▶ _Description of the task_
According to the text on Enterobacter, which two species are the most important causes of infection in humans?

═════ Text excerpt

Enterobacter is a genus of Gram-negative rod-shaped bacteria which belongs to a family of bacteria called the Enterobacteriaceae.

There are several species which cause infection in humans and the most important are Enterobacter cloacae and Enterobacter aerogenes.

It’s an opportunistic pathogen, which can be normally found in the intestinal flora and causes a wide variety of hospital-acquired infections, mainly respiratory and urinary infections.

Now, a little bit of microbe anatomy and physiology. First, Enterobacter has a thin peptidoglycan layer, so it doesn’t retain the crystal violet dye during Gram staining.

Instead, like any other Gram-negative bacteria, it stains pink with safranin dye.

And since it’s a Gram-negative bacillus, it looks like a little pink rod under the microscope.

Enterobacter is motile, non-spore forming, facultative anaerobic which means it can survive in both aerobic and anaerobic environments and oxidase negative which means it doesn’t produce an enzyme called oxidase.

Alright, now Enterobacter is urease positive which means it can produce an enzyme called urease that dissociates urea into carbon dioxide and ammonia.

══════════
═════ Record extracts

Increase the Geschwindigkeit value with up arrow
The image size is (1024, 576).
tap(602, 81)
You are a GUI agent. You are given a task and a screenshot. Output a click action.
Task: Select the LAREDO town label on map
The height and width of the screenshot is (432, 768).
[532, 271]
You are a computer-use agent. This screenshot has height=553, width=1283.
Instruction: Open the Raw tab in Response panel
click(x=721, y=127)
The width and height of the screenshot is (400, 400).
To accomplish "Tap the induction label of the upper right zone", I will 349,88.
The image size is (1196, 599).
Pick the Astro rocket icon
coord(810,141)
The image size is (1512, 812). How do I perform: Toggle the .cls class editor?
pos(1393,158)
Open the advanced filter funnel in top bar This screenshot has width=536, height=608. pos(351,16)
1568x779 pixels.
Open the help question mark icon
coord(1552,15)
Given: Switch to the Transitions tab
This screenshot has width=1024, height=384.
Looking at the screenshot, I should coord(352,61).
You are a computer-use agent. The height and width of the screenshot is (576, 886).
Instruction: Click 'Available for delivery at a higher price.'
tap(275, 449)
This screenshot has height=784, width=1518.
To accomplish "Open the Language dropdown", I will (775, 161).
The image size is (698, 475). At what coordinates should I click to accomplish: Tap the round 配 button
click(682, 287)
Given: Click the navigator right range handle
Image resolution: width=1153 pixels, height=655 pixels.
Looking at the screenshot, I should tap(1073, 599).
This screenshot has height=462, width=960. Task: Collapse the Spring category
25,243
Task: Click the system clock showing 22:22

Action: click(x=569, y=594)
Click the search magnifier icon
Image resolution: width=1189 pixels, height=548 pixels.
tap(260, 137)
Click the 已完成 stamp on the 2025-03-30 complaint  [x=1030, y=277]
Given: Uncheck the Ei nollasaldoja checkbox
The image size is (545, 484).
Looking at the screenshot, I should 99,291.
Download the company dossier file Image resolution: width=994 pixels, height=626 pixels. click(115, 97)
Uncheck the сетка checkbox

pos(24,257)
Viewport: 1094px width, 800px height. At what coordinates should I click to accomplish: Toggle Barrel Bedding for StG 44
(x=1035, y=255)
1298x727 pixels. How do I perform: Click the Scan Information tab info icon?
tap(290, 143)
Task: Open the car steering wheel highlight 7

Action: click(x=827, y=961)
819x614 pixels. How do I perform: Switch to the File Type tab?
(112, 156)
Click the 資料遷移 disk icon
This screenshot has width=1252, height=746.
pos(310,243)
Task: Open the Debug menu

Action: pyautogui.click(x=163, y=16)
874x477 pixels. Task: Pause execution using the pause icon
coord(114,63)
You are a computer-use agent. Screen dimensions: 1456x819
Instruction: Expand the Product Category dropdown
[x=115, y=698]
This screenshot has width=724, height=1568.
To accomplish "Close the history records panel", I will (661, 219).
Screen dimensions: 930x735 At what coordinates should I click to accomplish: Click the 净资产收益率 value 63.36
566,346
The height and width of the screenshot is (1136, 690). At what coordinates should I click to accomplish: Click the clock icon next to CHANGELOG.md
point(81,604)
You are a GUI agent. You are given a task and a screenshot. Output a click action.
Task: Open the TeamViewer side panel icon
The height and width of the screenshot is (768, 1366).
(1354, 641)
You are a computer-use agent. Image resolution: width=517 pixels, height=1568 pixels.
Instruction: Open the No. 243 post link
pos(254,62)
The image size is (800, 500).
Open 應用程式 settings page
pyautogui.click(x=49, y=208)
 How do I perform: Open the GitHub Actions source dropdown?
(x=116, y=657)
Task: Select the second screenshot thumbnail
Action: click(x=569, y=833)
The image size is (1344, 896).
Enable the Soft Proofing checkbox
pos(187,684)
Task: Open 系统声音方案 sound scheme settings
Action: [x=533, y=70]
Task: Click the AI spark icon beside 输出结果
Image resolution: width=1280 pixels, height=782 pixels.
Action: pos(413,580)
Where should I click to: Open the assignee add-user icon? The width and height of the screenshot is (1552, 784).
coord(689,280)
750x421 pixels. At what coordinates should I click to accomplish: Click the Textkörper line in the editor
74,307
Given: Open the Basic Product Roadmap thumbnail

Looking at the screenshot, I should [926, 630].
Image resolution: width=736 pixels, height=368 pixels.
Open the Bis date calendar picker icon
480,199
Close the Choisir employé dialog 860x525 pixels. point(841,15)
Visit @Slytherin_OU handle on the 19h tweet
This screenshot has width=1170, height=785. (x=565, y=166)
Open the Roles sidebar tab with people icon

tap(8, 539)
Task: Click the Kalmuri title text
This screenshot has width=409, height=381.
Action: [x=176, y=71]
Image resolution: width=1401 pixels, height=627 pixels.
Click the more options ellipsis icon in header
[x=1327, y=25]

══════════

▶ _Response box_
Enterobacter cloacae and Enterobacter aerogenes.